We fell head over heels in love with Cape Breton. It was perhaps the beauty and tranquility of Cape Breton, so far from the political angst and turmoil of the U.S., that led my parents to pack it all in and move there for good. They toyed with ideas for what they would do in their new life, as if discussing a new hobby. It never occurred to them that such a move could wipe us out financially. With more determination than experience, they decided the future lay in running a restaurant.
We had never been a nomadic family. In Connecticut, we had lived in the same house on seven acres, with ponies, sheep, chickens, an extremely obstinate donkey, and an assorted menagerie, for eighteen years. The woods in back of our house were an almost inexhaustible place for adventure. I often think it was the closeness to nature I experienced as a child that made me an environmentalist.
It certainly had a lot to do with our lambs. The first impact of my mothers impetuous decision to give Geoffrey and me pet lambs as Easter presents was that, not so gradually, we became vegetarians. As we watched in joy while our lambs frolicked, my parents friends, all too often, would make cringe-worthy comments such as Be sure to invite me when lamb chops are on the menu. One family friend asked my brother, If you arent going to eat them, what are they for? Despite the shock of the question, Geoffrey, at age eight, managed to answer, They are for to love.
Further testament to our innocence was that I never understood why my parents friends laughed when I tried to remember the breed of our sheep. I would say, They are Norfolks or Suffolks or some kind of fuck. They were, in fact, Suffolks, black faced with white wool.
When our lambs grew up, we sent them back to the flock to be bred in hopes of more lambs. Soon Smokey and Baaa gave birth to their own lambs. My grade six science project was a detailed chronicling of the gestation and birth of Corey (to Smokey) and Thunder and Spring (to Baaa). Raised outside of a flock, these new lambies of ours were amazing. They came when they were called, by name, as smart as any dogs we had ever had. Thunder and Spring were twins and their mother, Baaa, was the good mother, interested in educational opportunities, taking Thunder and Spring on long walks around the property. Smokey was not a great mother, refusing to nurse Corey and always looking for more grain. She stayed near the barn. Mamas boy Corey stuck to her like glue and that saved his life.

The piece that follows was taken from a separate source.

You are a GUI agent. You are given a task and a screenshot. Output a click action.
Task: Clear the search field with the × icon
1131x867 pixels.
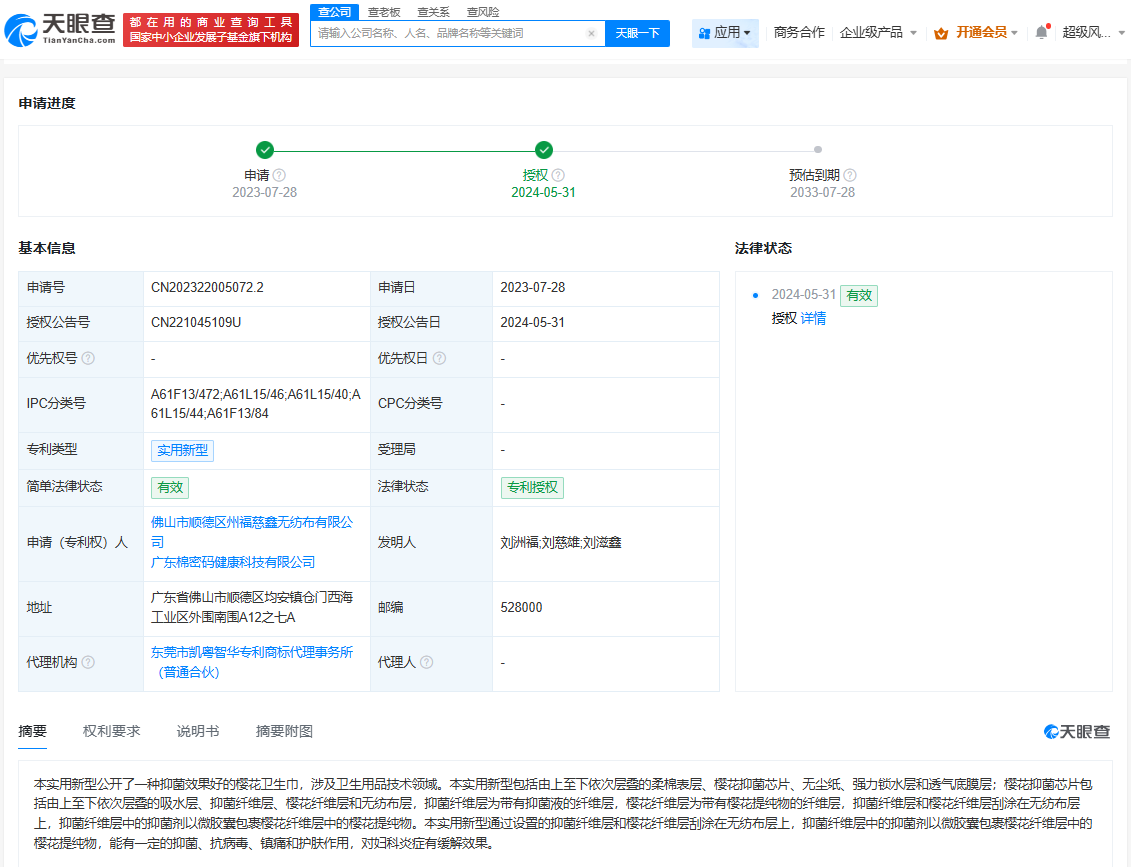[590, 33]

To wean them, the lambs were sent back to the farm where they had been purchased. While they were away, Baaa became horribly ill. She had convulsions, twitching and thrashing. I tried to soothe her in the back of our station wagon as my mother drove madly down the winding country roads to reach the vet. After Baaa died, my mom asked for an autopsy. No answers came. No toxic leaves in her stomach contents; no sign of how she could have died.
Her poor baby lambs came back after weaning and looked everywhere for their mother. Corey had Smokey, but Thunder and Spring searched in vain. We would see them on the lawn grazing, and suddenly they would look up at each other, bleat happily, and tear off toward some place they had just thought of and not yet searched. They would return dejected. It was excruciating to watch. Spring lost her voice from crying. Her bleat became a croaking incomplete baaa. Worse was to come. First Thunder and then Spring developed the same symptoms as their mother. The harrowing trip to the vet was repeated twice. Their eyes rolled back in their heads and they frothed at the mouth, as I tried to tell them I loved them and theyd be okay.